St Bess councillors call for water catchment tanks
BLACK RIVER, St Elizabeth — Parish councillors in St Elizabeth are again urging that ways be found to help local people build concrete rain water catchment and storage tanks in order to alleviate chronic water problems in the parish.
At last Thursday’s monthly meeting of the parish council, it was pointed out that the regular dry season from late November to April was approaching its height and the cry for water was intensifying.
The pressure was likely to be even greater this year, they said, since the traditional wet months of September and October had produced far less rain than usual.
To make matters worse, the councillors said, several water schemes supervised by the State-run water distribution company, National Water Commission (NWC) were performing poorly and the parish council with very limited resources was often being asked to truck water to those areas.
“Even as we speak, people are calling asking for water,” said Richard Parchment (PNP) Myersville Division.

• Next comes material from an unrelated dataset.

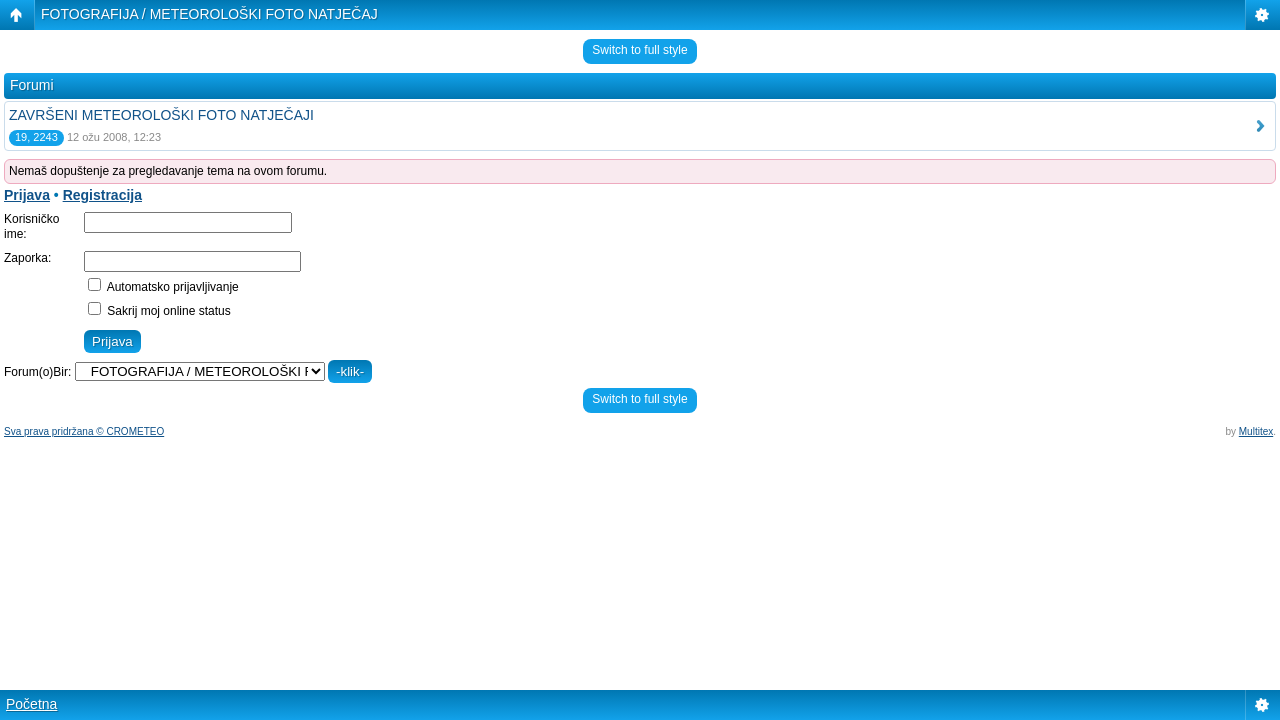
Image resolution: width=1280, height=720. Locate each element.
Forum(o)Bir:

He urged the chairman of the parish council and Mayor of Black River, Jeremy Palmer (JLP, Pedro Plains Division), to exploit his “good relationship” with Water Minister Horace Chang in seeking to develop a plan for concrete water tanks.
Parchment said that while various “black tank” schemes had proven useful in terms of storage, such tanks provided very little capacity for rain water harvesting. “We need to go back to (large) concrete 15,000 and 20,000 gallon tanks… it is amazing what many people would be able to do if they had concrete tanks,” he said.
Over decades, such tanks have been the main source of water supply for much of rural Jamaica but as the NWC gradually extended its reach, emphasis on rain water harvesting eroded.
Palmer, in approving Parchment’s comments, noted that the “idea of NWC reaching into all communities in St Elizabeth is for the next generation”. He observed that only 47 per cent of St Elizabeth’s residents receive water “through the pipes”.
“What we need is for people to harvest rain water and store it, and that can only be done in a concrete tank,” he said.